**TO DO:**
Return the lines below word for word, with no changes.

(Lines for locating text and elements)
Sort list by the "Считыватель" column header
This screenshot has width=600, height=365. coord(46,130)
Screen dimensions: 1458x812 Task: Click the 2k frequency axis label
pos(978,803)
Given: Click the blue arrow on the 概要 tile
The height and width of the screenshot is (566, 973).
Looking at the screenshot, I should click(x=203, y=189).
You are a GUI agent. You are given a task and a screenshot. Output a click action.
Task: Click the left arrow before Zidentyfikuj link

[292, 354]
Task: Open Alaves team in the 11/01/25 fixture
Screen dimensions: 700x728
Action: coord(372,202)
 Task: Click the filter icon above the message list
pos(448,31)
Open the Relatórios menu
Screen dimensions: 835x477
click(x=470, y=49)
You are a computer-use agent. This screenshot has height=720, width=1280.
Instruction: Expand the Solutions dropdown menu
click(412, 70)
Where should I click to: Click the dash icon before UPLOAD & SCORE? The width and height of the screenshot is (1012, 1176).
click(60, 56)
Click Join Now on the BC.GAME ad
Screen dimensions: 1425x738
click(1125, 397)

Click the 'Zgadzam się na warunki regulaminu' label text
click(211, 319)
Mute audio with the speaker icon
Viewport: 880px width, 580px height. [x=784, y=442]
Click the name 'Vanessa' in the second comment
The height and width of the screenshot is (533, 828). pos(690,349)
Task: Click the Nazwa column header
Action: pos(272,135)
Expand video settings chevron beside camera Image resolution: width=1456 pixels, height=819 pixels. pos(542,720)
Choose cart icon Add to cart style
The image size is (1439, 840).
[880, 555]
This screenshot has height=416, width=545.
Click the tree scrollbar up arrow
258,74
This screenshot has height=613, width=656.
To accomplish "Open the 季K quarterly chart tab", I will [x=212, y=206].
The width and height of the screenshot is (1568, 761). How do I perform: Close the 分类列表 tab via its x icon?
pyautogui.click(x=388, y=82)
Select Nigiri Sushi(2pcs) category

**TASK SOLUTION:**
Sort list by the "Считыватель" column header
This screenshot has width=600, height=365. coord(46,130)
Screen dimensions: 1458x812 Task: Click the 2k frequency axis label
pos(978,803)
Given: Click the blue arrow on the 概要 tile
The height and width of the screenshot is (566, 973).
Looking at the screenshot, I should click(x=203, y=189).
You are a GUI agent. You are given a task and a screenshot. Output a click action.
Task: Click the left arrow before Zidentyfikuj link

[292, 354]
Task: Open Alaves team in the 11/01/25 fixture
Screen dimensions: 700x728
Action: coord(372,202)
 Task: Click the filter icon above the message list
pos(448,31)
Open the Relatórios menu
Screen dimensions: 835x477
click(x=470, y=49)
You are a computer-use agent. This screenshot has height=720, width=1280.
Instruction: Expand the Solutions dropdown menu
click(412, 70)
Where should I click to: Click the dash icon before UPLOAD & SCORE? The width and height of the screenshot is (1012, 1176).
click(60, 56)
Click Join Now on the BC.GAME ad
Screen dimensions: 1425x738
click(1125, 397)

Click the 'Zgadzam się na warunki regulaminu' label text
click(211, 319)
Mute audio with the speaker icon
Viewport: 880px width, 580px height. [x=784, y=442]
Click the name 'Vanessa' in the second comment
The height and width of the screenshot is (533, 828). pos(690,349)
Task: Click the Nazwa column header
Action: pos(272,135)
Expand video settings chevron beside camera Image resolution: width=1456 pixels, height=819 pixels. pos(542,720)
Choose cart icon Add to cart style
The image size is (1439, 840).
[880, 555]
This screenshot has height=416, width=545.
Click the tree scrollbar up arrow
258,74
This screenshot has height=613, width=656.
To accomplish "Open the 季K quarterly chart tab", I will [x=212, y=206].
The width and height of the screenshot is (1568, 761). How do I perform: Close the 分类列表 tab via its x icon?
pyautogui.click(x=388, y=82)
Select Nigiri Sushi(2pcs) category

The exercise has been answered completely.